Weighing The Dangers Of Foreign Travel
Most any travel you do has some danger attached: car crashes, a bad fall, stomach illness, an airplane crash. Or you might only lose a purse or a wallet.
But it seems to me that foreign travel carries an extra danger factor these days, with all manner of nationalistic and religious terrorism.
Consider a recent trip I made through Borneo with some friends. You think of Borneo’s dangers being mainly of the jungle, insect and reptile kind. But there are ugly nationalism and religious sores festering there as well.
So I’d hardly given it a thought May 11 when some of my travel companions — Michael, Diane and young Daniel Pang of Honolulu, plus part-time Hawaii resident Glenn Woo and wife Linda — went off on their own for dinner outside Sandakan in the Borneo-Malaysian state of Sabah.
They’d heard that the best restaurant, four miles out of town on a bay, was Ocean King Seafood. And they reported back that the reputation was well deserved. They ate and returned to their hotel by taxi.
Three days later, during the dinner hour, the popular dining spot was raided by four armed men thought to be from the insurgent Filipino Islamist group called Abu Sayyaf. It operates mainly by speedboats from the nearby Solo and Basilian islands, and their biggest strike was the bombing of a superferry in 2004, killing 116 people. In this May 14 raid on Sabah in Borneo, they kidnapped the restaurant manager, an employee and a policeman.
As the news spread, all I could think about was that if they had hit three nights earlier, they would have had five very valuable American hostages. A whoopee payday!
Abu Sayyaf recently declared allegiance to the militant Islamic State of Iraq and Syria, and has expanded its operations from the southern Philippines into eastern Borneo, a part of Malaysia. Its operatives recently kidnapped some Chinese tourists. Not a lot of Americans go to Sabah. It’s most heavily traveled by Europeans and Asians.
Abu Sayyaf’s most publicized kidnapping was of an American and two British missionaries in Mindanao in 2001. They executed the American. The Brits were killed in a failed rescue attempt.

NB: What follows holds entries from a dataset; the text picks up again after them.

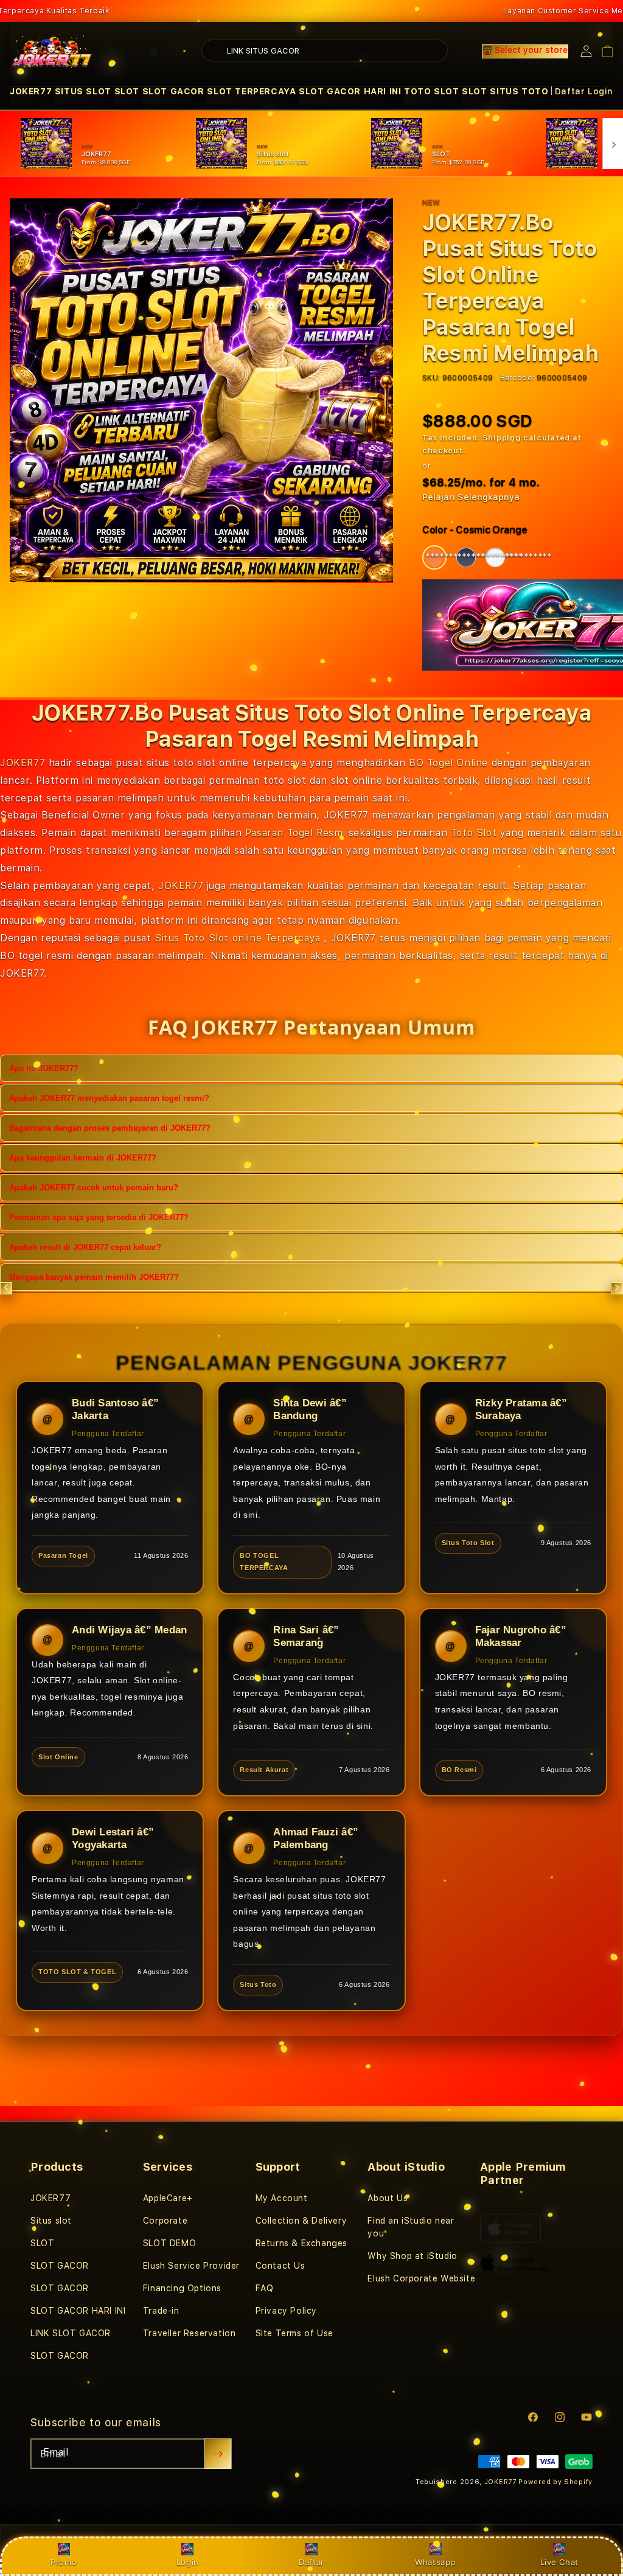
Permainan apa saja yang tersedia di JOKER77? (99, 1217)
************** (436, 557)
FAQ (265, 2288)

The Ocean King restaurant incident momentarily soured my usual enthusiasm for popular restaurants in unsettled parts of the world, but you can’t live life to its fullest worrying every day on the road about a terrorist strike. I’m sure glad the Pangs and the Woos were not at Ocean King May 14.
But two days later, they, with me in tow, tried another you-must-eat-here place, as if our worst fears were stomach problems from the water or a corked wine.
Our lives went on. We refuse to live Mad Max style, in a fortress citadel or (most of us) armed and ready to shoot back.
This bad stuff shall end — as most all bad stuff does — with a bad ending for bad people. That’s my personal faith.